The number of hours an employee must work to be considered full-time and eligible for employee benefits such as health insurance, paid time off (including vacation leave and sick leave), and retirement accounts (401k and related employer-contributions) is generally in the sole discretion of the employer. This is because an employer is not obligated to provide these employee benefits or fringe benefits to any employee, whether full-time or part-time.
For example, the Fair Labor Standards Act (FLSA) does not define full-time employment or part-time employment. And whether an employee is considered full-time or part-time does not change the application of the FLSA—or the application of the Service Contract Act (41 US.C. §351) or the Davis-Bacon Act wage and fringe benefit requirements (40 U.S.C. §3141).

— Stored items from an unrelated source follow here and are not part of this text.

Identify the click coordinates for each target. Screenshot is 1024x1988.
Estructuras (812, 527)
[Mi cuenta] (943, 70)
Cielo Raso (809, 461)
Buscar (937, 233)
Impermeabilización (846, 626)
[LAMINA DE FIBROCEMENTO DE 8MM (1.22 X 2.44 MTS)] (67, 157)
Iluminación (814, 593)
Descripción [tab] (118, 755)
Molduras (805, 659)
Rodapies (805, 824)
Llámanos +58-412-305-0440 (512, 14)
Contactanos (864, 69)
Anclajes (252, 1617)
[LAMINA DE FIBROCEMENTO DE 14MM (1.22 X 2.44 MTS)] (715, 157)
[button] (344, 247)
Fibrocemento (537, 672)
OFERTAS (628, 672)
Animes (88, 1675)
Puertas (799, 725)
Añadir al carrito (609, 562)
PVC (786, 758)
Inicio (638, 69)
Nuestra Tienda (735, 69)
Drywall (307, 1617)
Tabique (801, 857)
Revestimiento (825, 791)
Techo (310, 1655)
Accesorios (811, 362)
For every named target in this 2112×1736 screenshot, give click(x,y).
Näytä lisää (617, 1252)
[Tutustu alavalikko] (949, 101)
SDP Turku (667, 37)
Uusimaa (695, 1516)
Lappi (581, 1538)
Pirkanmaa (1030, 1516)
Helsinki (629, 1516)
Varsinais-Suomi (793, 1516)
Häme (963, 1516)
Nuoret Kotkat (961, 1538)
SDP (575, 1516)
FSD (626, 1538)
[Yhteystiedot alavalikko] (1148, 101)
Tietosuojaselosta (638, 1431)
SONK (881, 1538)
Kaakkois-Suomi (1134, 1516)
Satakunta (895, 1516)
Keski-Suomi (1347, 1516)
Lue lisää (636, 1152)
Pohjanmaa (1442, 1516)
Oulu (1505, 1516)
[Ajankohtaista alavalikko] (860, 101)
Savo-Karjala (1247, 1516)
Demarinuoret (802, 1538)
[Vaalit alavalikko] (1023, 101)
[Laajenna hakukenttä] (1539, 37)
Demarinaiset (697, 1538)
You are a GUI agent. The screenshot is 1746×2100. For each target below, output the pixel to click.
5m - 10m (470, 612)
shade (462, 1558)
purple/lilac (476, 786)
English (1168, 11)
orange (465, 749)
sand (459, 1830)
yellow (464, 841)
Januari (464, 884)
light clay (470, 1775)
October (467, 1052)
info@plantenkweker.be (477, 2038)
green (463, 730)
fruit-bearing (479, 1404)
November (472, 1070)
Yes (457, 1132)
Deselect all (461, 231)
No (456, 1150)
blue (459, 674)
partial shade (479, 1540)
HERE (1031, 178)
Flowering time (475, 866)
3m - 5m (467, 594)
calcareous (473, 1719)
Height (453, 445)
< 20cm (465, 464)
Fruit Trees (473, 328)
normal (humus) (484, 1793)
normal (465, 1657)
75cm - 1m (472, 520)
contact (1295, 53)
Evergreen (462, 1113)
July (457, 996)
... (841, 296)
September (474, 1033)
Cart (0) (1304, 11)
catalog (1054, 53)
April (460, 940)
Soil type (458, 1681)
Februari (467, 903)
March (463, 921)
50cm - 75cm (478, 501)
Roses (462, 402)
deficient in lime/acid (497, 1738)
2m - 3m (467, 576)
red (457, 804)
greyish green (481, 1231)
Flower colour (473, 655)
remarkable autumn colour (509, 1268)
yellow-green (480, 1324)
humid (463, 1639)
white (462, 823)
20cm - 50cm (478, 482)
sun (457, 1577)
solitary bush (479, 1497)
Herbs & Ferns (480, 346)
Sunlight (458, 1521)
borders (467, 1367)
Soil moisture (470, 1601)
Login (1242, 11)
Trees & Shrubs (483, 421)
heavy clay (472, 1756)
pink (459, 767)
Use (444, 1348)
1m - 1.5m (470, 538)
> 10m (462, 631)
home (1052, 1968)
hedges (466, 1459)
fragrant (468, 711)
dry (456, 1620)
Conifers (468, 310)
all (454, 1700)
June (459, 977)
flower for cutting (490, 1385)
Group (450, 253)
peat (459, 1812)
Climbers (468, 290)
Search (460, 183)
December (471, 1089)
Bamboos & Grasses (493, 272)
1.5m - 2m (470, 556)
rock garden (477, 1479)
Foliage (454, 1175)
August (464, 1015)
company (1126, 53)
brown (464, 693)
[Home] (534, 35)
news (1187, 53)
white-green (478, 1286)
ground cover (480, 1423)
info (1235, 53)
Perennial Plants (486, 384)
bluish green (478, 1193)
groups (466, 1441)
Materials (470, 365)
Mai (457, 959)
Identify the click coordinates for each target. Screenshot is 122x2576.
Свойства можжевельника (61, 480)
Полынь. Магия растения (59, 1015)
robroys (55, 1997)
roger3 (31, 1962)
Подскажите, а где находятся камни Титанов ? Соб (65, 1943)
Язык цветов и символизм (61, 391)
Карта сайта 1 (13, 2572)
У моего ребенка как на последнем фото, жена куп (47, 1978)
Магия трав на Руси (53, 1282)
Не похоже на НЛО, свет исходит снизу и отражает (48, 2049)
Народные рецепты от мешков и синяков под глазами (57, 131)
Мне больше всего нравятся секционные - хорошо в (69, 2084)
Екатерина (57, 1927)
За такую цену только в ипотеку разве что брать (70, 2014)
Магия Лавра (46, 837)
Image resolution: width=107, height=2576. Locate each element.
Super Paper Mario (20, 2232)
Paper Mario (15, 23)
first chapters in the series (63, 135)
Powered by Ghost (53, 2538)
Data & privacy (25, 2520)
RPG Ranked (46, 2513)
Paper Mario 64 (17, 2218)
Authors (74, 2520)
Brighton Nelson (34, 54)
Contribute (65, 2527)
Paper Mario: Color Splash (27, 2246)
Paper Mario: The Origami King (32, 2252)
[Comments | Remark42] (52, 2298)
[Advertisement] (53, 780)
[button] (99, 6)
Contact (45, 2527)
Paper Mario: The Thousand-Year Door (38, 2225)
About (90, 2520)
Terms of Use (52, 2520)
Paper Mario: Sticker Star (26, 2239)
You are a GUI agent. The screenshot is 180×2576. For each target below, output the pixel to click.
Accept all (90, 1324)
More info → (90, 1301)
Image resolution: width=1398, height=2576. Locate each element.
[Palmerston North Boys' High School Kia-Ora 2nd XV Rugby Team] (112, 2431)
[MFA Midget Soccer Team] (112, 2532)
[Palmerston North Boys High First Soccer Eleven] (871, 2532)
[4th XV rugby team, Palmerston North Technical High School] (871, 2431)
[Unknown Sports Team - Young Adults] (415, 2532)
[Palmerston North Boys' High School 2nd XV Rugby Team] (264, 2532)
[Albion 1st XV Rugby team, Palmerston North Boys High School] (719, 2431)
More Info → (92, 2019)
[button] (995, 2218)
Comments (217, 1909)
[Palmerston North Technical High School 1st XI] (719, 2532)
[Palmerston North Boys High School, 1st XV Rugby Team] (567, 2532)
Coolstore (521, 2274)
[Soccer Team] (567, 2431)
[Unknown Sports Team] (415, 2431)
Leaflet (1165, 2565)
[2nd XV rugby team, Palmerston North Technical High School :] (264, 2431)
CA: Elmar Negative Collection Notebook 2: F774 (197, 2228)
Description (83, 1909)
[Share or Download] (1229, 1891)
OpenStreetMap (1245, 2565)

In Colorado, as in other states, the definition of full-time employment and the eligibility for employee benefits such as health insurance, paid time off, and retirement accounts are typically determined by the employer. There is no specific number of hours that universally qualifies an employee as full-time across all employers. Federal laws like the Fair Labor Standards Act (FLSA) do not define full-time or part-time employment, which means they do not mandate a certain number of hours for an employee to be eligible for benefits. Similarly, the Service Contract Act and the Davis-Bacon Act focus on wage and fringe benefit requirements for certain types of contracts and do not dictate full-time or part-time employment status. Therefore, in Colorado, it is up to each employer to establish their own criteria for full-time status and the provision of benefits. Employers may, however, be subject to the Affordable Care Act (ACA), which has specific provisions regarding the provision of health insurance to full-time employees, generally defined under the ACA as those working 30 or more hours per week.